==== ИСХОДНЫЙ ТЕКСТ ====

Пушкин познакомился с Карамзиным 23 марта 1816 г., когда Карамзин, П. А. Вяземский и В. Л. Пушкин посетили Лицей. Посещения этого с нетерпением ожидали лицеисты. Илличевский на вопрос П. Н. Фусса, видел ли он Карамзина, писал 20 марта 1816 г.: «Нет, любезный друг, и я не имел счастия видеть его; но я не находил к тому ни разу случая. Мы надеемся однако ж, что он посетит наш Лицей, и надежда наша основана не на пустом. Он знает Пушкина и им весьма много интересуется: он знает также и Малиновского29 — поспешай же, о день отрад!»30. Через тридцать восемь лет этот самый Малиновский вспоминал, как Карамзин сказал между прочим Пушкину: «Пари как орел, но не останавливайся в полете» и как поэт «с раздутыми ноздрями — выражение его лица при сильном волнении — сел на место при общем приличном приветствовании товарищей»31.

После приезда Карамзина с семьей на лето в Царское село 24 мая 1816 г., где он прожил до 20 сентября32, Пушкин часто бывал у него. 2 июня Карамзин писал Вяземскому, что его «посещают питомцы Лицея: поэт Пушкин, историк Ломоносов и смешат своим добрым простосердечием. Пушкин остроумен»33, а из письма жены историографа к Вяземскому от 13 июля видно, что «маленький Пушкин» тесно вошел в круг лиц, близких к семье Карамзиных34. Наконец, Горчаков 20 сентября писал родным: «Пушкин свободное время свое во все лето проводил у Карамзина»35.

Со слов И. В. Киреевского Бартенев рассказывал, что Карамзин, в это время правивший корректуру первого тома своей «Истории», прочел однажды в кругу друзей посвящение. Присутствовавший на чтении и жадно слушавший Пушкин «запомнил все и, пришедши домой, записал от слова до слова, так что посвящение сделалось известно в лицейском кружке гораздо прежде, чем было напечатано»36.

Общение с Карамзиным продолжалось и в 1817 г., причем теперь сам историограф посещал Пушкина. В «Ведомости о состоянии Лицея в 1817 г.» значится, что Лицей посетили Карамзин и Вяземский, 22 и 26 мая. Последнее посещение было в день рождения Пушкина37. Встречи Пушкина с Карамзиным летом 1817 г. продолжались недолго, так как в Царское село Карамзины приехали 19 мая38, а 11 июня Пушкин выехал из Царского села39.

==== ИСХОДНЫЕ ЗАПИСИ ====

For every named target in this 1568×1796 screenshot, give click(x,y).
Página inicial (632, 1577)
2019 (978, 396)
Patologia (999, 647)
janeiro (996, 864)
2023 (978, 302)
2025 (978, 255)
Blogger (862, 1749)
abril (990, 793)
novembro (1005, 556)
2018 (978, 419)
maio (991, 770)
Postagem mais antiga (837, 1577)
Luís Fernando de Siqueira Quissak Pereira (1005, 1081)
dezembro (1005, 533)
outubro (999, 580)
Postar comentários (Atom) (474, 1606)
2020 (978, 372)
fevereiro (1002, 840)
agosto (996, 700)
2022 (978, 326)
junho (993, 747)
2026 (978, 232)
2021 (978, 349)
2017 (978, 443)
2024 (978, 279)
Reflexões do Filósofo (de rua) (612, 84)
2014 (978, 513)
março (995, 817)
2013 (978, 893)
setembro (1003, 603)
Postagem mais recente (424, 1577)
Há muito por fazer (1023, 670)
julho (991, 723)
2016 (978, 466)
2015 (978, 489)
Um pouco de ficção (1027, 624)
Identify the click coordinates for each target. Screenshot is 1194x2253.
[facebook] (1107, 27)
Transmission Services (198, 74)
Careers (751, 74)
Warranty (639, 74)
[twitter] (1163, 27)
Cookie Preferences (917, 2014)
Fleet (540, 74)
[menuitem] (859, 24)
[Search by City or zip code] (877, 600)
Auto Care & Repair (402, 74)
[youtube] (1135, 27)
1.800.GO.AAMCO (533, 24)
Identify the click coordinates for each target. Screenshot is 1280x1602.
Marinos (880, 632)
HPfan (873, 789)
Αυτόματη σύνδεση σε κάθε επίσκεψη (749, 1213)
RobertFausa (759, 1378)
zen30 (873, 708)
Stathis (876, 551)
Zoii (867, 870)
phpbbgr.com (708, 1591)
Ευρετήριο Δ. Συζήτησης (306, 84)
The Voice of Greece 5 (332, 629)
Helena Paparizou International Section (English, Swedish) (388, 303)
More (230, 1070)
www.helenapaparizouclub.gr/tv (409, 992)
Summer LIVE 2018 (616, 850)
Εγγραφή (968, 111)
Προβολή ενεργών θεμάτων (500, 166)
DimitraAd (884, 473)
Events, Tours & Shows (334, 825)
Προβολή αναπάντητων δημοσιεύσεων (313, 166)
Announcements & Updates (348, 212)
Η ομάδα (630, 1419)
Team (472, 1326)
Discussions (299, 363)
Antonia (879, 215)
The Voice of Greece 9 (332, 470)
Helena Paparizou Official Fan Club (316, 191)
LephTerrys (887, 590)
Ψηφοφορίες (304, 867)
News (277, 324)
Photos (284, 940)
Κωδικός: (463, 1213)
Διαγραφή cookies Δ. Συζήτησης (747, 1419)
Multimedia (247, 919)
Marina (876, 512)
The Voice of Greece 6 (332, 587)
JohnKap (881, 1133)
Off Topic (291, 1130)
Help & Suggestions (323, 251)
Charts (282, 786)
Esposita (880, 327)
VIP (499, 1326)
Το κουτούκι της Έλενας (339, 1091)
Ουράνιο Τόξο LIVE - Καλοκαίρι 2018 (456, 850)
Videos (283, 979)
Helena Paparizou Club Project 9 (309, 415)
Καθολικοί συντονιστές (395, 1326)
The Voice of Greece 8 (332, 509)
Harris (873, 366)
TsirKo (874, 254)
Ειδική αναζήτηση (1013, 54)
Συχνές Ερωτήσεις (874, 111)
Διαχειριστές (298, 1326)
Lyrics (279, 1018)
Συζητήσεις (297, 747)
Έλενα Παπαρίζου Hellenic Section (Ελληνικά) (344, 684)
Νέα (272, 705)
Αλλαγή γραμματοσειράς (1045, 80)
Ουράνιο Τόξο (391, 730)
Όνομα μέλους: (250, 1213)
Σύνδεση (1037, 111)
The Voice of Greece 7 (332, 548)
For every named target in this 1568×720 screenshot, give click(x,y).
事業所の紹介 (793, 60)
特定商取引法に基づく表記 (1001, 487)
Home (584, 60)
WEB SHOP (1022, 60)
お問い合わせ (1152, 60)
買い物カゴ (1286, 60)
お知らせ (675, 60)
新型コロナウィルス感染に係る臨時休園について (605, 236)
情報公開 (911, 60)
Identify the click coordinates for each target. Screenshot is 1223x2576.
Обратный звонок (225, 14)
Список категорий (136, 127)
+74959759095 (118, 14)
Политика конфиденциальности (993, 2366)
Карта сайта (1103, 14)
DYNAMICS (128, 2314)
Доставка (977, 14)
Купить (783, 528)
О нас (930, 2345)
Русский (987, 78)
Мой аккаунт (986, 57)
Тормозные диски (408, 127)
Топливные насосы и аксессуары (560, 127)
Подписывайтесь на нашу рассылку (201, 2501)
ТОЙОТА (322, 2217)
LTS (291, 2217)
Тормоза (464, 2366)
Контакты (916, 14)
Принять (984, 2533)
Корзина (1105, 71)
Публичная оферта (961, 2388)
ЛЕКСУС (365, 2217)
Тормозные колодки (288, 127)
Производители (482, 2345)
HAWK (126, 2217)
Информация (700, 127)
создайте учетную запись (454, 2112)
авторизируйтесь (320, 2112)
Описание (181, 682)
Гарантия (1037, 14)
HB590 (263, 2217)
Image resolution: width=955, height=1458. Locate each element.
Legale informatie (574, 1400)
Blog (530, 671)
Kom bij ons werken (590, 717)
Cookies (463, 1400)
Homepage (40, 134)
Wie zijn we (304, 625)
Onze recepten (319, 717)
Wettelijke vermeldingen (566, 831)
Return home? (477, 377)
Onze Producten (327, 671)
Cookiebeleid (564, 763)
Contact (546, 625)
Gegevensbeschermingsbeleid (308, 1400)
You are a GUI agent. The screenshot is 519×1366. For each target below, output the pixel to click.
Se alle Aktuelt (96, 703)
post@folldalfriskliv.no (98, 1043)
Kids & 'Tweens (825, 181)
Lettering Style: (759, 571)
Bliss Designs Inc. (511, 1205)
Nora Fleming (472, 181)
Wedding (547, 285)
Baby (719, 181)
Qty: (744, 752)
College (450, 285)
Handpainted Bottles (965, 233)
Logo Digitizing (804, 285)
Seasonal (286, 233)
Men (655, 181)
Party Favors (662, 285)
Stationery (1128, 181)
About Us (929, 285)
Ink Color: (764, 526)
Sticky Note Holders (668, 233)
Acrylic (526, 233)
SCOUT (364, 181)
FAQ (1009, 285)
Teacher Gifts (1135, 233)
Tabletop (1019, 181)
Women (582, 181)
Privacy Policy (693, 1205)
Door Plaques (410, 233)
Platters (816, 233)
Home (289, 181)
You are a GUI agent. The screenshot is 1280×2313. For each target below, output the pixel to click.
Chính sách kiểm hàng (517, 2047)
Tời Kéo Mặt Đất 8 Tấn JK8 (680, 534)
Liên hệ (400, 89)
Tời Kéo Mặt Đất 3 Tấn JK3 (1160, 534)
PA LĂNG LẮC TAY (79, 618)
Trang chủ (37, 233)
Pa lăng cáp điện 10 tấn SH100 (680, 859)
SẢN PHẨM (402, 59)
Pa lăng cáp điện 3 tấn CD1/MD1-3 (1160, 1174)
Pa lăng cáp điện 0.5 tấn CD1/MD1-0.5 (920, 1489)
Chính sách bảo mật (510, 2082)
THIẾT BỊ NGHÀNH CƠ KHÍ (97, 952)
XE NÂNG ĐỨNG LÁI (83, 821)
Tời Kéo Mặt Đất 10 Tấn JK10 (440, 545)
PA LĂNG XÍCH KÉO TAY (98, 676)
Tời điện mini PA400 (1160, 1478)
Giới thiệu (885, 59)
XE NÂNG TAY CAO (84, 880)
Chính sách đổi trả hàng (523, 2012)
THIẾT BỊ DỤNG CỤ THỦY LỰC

====

▶ ЗАДАНИЯ
A – Покажите все строки записей, в которых есть слово «Тормозные».
B – Напишите, что идет дальше в тексте о Пушкине и Карамзине, начав сразу после его последнего предложения.

▶ ОТВЕТЫ
A –
Тормозные диски (408, 127)
Тормозные колодки (288, 127)

B –
Стих «И Дмитрев слабый дар с улыбкой похвалил» (ст. 12) разумеет какой-то неизвестный нам отзыв о Пушкине И. И. Дмитриева, вероятно, переданный поэту в письме В. Л. Пушкина. Сам Дмитриев писал Тургеневу в феврале 1818 г., что он не знаком с Пушкиным40.

В стихах:

И  славный  старец  наш,  царей  певец  избранный,
Крылатым  Гением  и  Грацией  венчанный,
В  слезах  обнял  меня  дрожащею  рукой
И  счастье  мне  предрек,  незнаемое  мной  (ст.  13—16)

Пушкин вспоминает свое чтение «Воспоминаний в Царском Селе» на экзамене 8 января 1815 г. в присутствии Державина, о чем он рассказал и в прозе («Table talk»).

Следующие стихи говорят о первой встрече Пушкина с Жуковским.

Дружественные отношения, связывавшие обоих поэтов до последнего дня жизни Пушкина, начались в годы его юности.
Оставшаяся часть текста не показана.